[[ Input data open ]]
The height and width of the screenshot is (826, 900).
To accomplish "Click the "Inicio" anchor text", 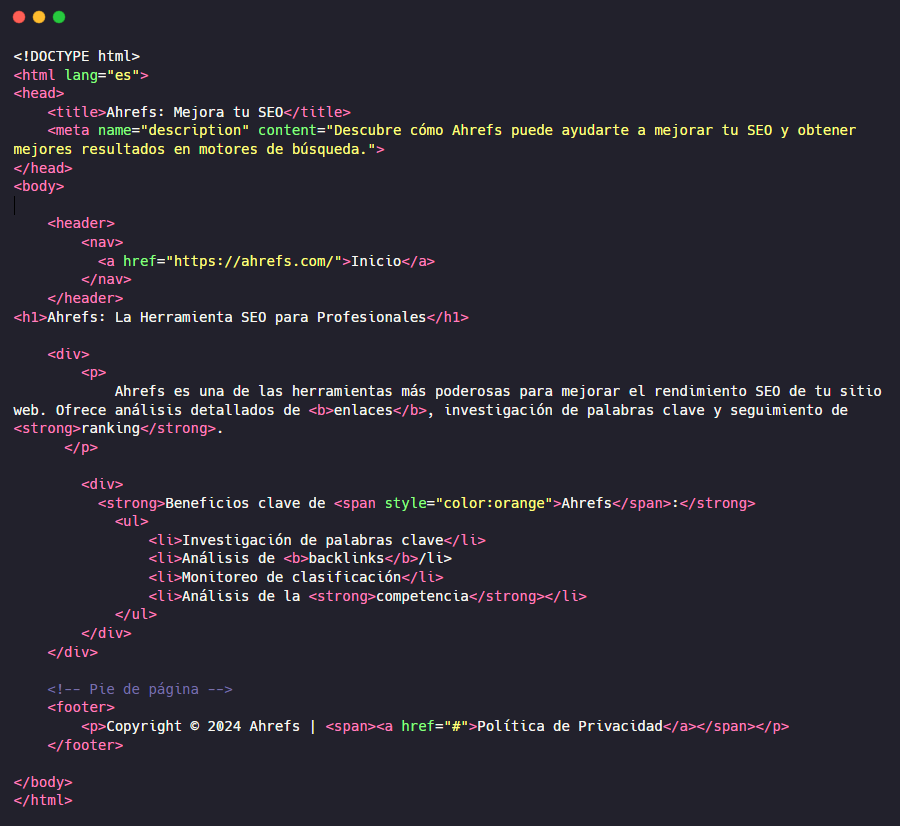I will click(375, 261).
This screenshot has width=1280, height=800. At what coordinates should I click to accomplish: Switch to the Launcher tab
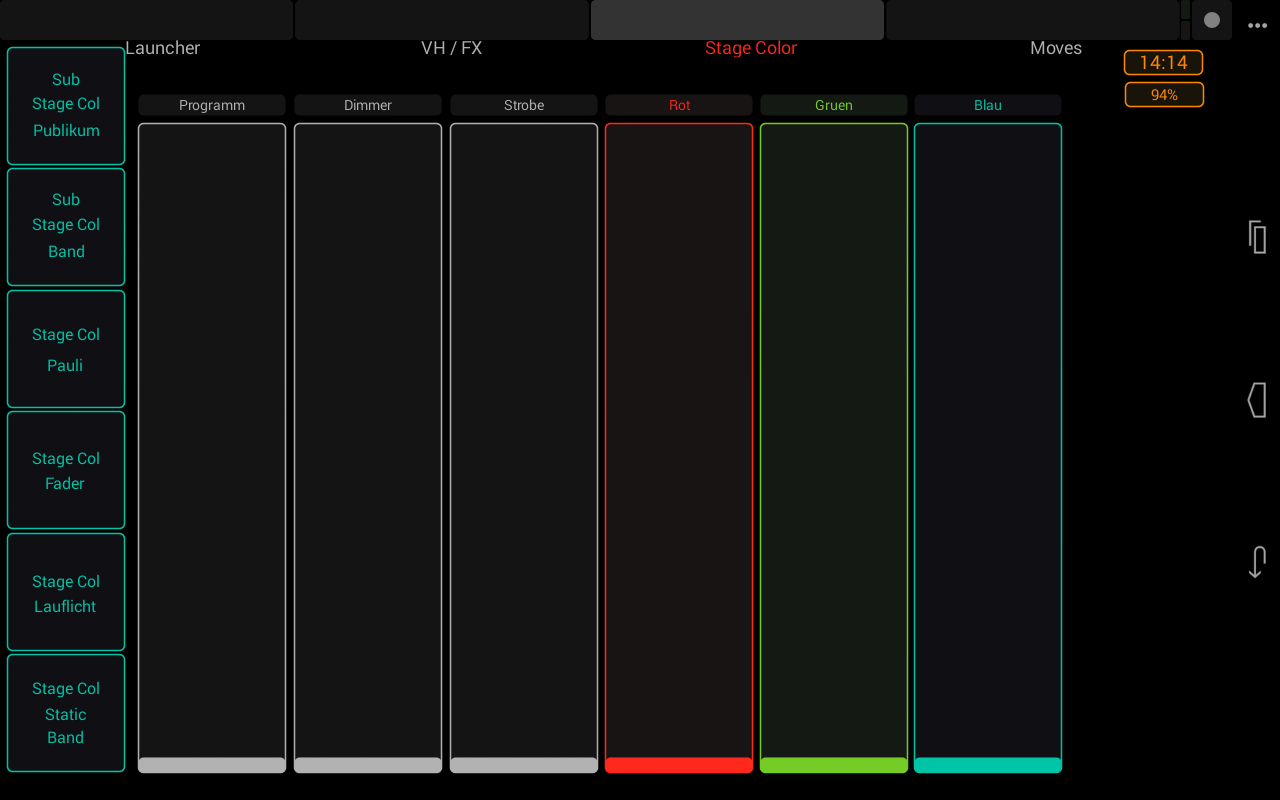(x=162, y=47)
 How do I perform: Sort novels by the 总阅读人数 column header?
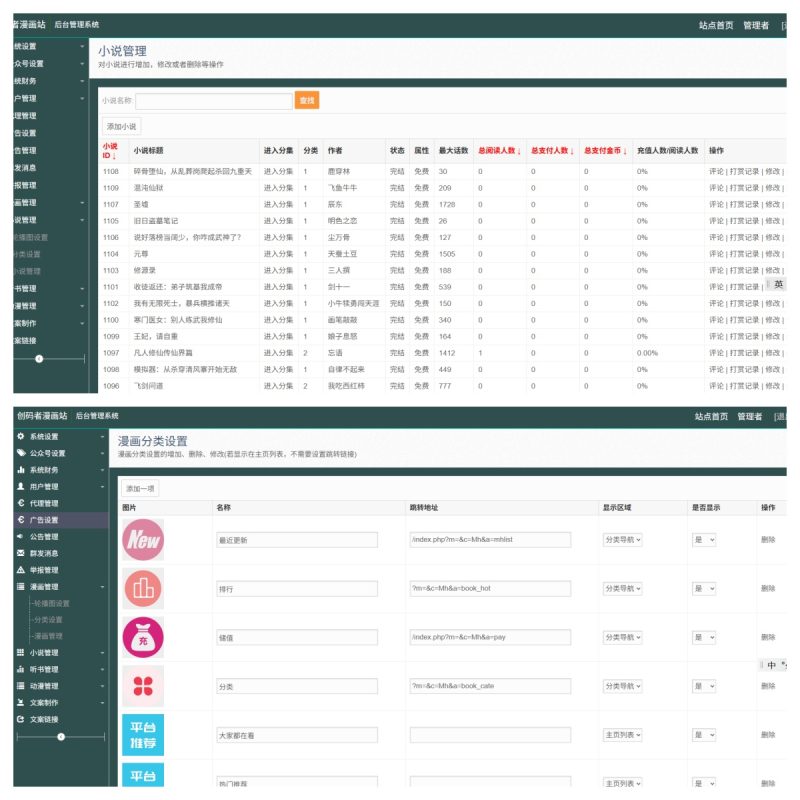click(499, 151)
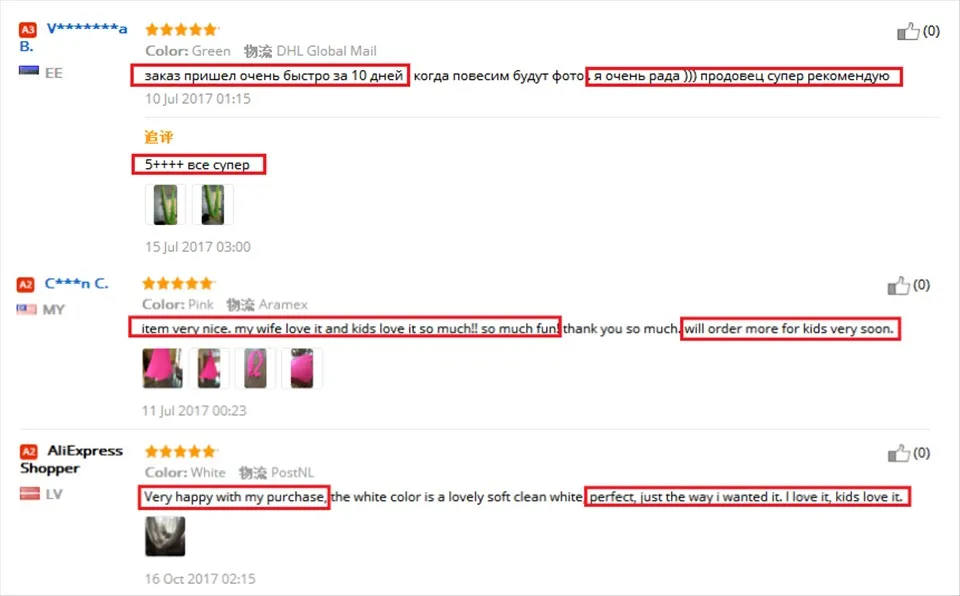960x596 pixels.
Task: View second pink hammock photo thumbnail
Action: tap(209, 368)
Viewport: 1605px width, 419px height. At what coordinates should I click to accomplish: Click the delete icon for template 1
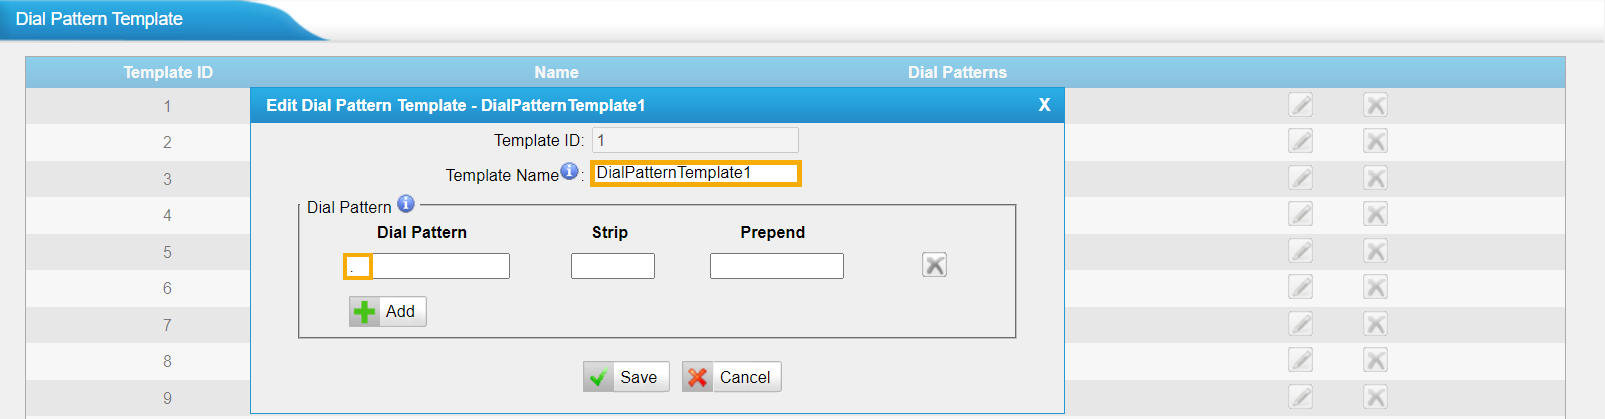(x=1375, y=105)
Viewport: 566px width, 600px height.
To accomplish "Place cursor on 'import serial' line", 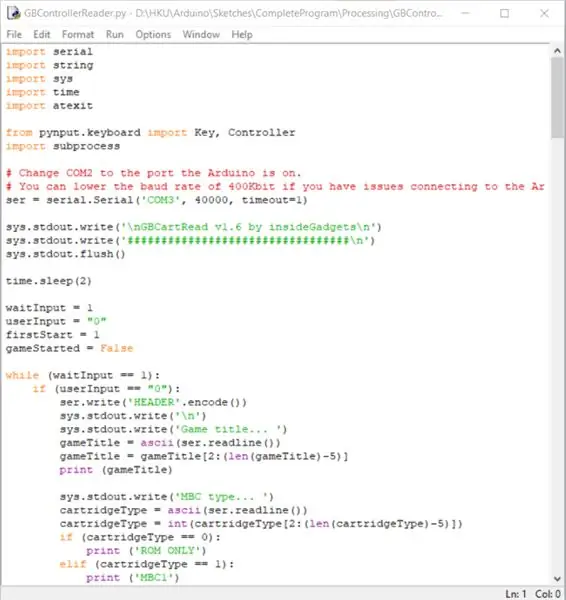I will 49,52.
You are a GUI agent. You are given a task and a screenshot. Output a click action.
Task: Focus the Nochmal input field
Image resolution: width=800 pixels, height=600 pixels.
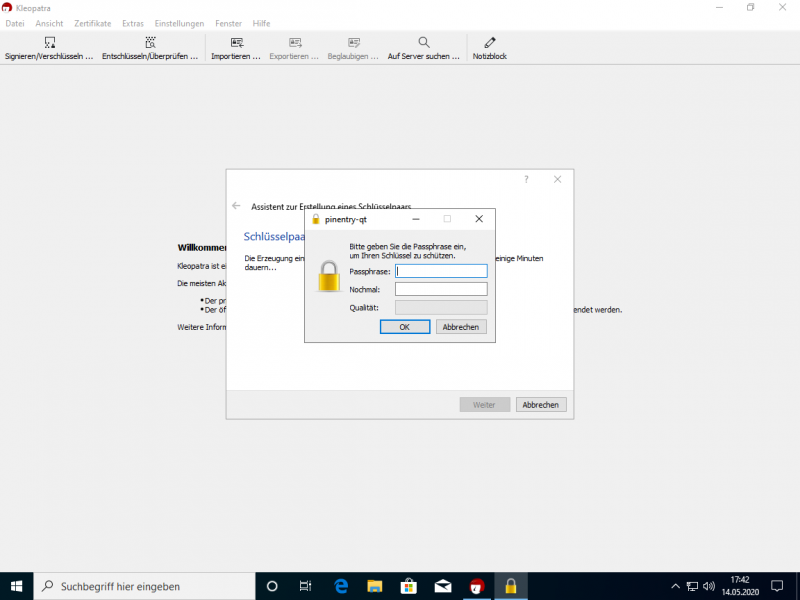coord(441,289)
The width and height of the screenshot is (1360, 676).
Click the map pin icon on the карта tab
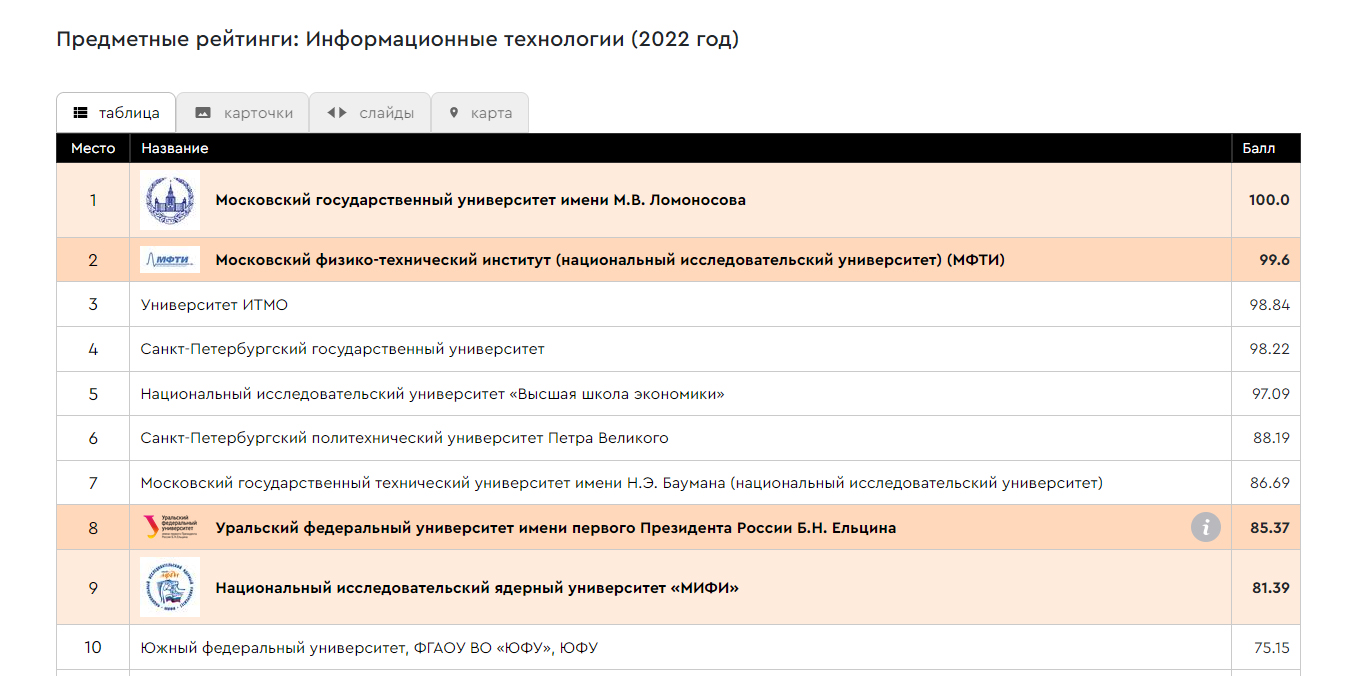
[[ Input data closed ]]
_Work instruction_
The span to retype runs from the line containing "Task: Focus the Nochmal input field" through the last line of the listing above, both ends included; copy it exactly, without pictures.

_Output of the exercise_
Task: Focus the Nochmal input field
Image resolution: width=800 pixels, height=600 pixels.
coord(441,289)
The width and height of the screenshot is (1360, 676).
Click the map pin icon on the карта tab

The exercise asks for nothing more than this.